Page MenuHomePhabricator

AssembleUploadChunksJob & PublishStashedFile jobs seem to be timing out at about 3 minutes, but should be ~20 minutes
Closed, ResolvedPublic

Description

[Description edited to replace previous misunderstandings]:
Right now AssembleUploadChunks jobs fail after about 3 minutes, then get retried 1 minute later despite retries on this job type being disabled. Similarly for PublishStashedFile jobs.

These jobs need a fair amount of time, because in the worst case, they may be calculating an SHA1 hash on a 5GB file, and potentially moving the file to/from Swift. 3 minutes is way too short. 10-20 minutes would be a more reasonable timeout.

I think the retry happens because the "no retry" code lives in EventBus\JobExecutor, which is run from rpc/RunSingleJob.php. It works by marking failed jobs that cannot be retried as success. If the HTTP connection dies due to a timeout, this error is never communicated to the change-propogation service, so it sees this as a failure and retries the job.

I believe this points to the HTTP request being killed after 3 minutes. job queue MW is configured to have a $wgRequestTimeLimit of 1200, so we should really have the HTTP timeout be higher than that, so MW can properly communicate errors.

It seems like k8s has the service mesh configured to have a default timeout for MediaWiki of 180 seconds. change-propogation has a default timeout of 7 minutes.

An example of such a case is request id of 9b4b9d1e-6a32-4591-8f72-89af061843b6

Event Timeline

Reading config files, it seems like the timeout should already be about 7 minutes (change-propagation DEFAULT_REQUEST_TIMEOUT = 7 minutes. job runner $wgRequestTimeout = 20 minutes).

Retry happens after exactly 4 minutes. Since it looks like change-prop waits 1 minute after a failure, this suggests a timeout is being reached after 3 minutes. Assuming all this is actually right, it would have to be something for normal job queues and not videoscalers, since clearly the video scalars are having their timeout set correctly.

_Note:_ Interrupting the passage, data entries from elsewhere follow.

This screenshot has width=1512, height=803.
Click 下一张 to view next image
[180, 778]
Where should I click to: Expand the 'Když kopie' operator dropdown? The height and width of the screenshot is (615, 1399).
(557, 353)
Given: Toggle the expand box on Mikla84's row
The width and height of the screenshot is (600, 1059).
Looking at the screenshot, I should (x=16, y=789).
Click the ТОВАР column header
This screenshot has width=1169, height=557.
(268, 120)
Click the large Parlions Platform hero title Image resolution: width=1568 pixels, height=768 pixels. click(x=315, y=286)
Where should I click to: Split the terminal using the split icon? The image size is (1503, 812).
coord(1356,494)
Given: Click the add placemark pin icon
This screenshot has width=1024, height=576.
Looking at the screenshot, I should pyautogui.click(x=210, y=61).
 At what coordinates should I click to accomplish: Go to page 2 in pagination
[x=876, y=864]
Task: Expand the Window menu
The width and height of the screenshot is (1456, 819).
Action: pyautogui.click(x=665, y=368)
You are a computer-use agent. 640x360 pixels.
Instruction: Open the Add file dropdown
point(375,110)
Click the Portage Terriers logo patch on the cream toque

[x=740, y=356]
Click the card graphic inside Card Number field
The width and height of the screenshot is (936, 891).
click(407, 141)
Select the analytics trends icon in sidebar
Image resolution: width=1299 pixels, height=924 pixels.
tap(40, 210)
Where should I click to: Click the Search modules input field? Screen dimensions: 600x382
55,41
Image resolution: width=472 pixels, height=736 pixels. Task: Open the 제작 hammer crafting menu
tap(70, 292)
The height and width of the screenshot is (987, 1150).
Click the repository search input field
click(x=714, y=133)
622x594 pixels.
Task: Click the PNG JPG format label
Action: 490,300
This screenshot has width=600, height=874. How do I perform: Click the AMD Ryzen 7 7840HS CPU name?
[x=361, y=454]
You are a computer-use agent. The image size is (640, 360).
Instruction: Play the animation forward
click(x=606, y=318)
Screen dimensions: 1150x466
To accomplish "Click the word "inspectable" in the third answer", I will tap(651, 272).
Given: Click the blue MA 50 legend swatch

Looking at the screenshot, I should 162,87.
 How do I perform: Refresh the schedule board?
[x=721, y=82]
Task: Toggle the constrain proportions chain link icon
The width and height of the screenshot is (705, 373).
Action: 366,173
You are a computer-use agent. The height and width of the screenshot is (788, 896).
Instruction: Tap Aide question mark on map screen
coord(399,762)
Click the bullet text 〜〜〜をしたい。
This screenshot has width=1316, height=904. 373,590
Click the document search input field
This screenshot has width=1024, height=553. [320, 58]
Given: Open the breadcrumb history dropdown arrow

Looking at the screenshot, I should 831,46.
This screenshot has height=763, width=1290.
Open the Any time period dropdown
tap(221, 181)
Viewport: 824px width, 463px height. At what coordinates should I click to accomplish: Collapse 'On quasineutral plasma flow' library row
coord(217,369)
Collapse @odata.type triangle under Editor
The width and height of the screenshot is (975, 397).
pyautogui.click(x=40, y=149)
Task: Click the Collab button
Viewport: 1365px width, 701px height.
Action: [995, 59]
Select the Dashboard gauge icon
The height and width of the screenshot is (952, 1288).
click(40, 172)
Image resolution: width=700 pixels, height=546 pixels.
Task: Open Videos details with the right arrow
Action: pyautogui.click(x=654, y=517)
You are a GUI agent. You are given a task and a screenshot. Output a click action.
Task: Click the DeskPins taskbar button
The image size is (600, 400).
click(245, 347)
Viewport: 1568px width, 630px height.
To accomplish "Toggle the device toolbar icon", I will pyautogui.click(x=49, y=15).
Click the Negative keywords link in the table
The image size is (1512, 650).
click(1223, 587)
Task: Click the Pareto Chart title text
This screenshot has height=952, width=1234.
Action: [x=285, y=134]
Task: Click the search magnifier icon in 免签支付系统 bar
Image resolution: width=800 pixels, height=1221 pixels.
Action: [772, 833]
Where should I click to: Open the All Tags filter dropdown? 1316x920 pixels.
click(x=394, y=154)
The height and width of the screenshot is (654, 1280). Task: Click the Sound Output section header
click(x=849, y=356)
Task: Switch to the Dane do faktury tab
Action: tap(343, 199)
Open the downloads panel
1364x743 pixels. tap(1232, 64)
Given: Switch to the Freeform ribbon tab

180 seconds is what the ATS & haproxy timeouts are set to, but I would assume that internal requests to https://mw-jobrunner.discovery.wmnet:4448/rpc/RunSingleJob.php would not go through those.

However, there is a difference in that AssembleChunkedUpload is using kubernetes where webVideoTranscode is using the old system. So if i were to guess, it is maybe something related to k8s

Oh, i see that deployment-charts/charts/mediawiki/values.yaml has an upstream_timeout set to 180.0 seconds. I believe mw-jobrunners will inherit that. So presumably helmfile.d/services/mw-jobrunner/values.yaml should set upstream_timeout under mesh: to be 1203 seconds (to be 1 more second than the apache timeout). Or at least be closer to that. I'm unclear if it is expected that upstream_timeout & change-propagation timeout should be above the MW $wgRequestTimeout in order to capture all errors or if the HTTP connection should close before that point in order to trigger a client abort on the PHP side.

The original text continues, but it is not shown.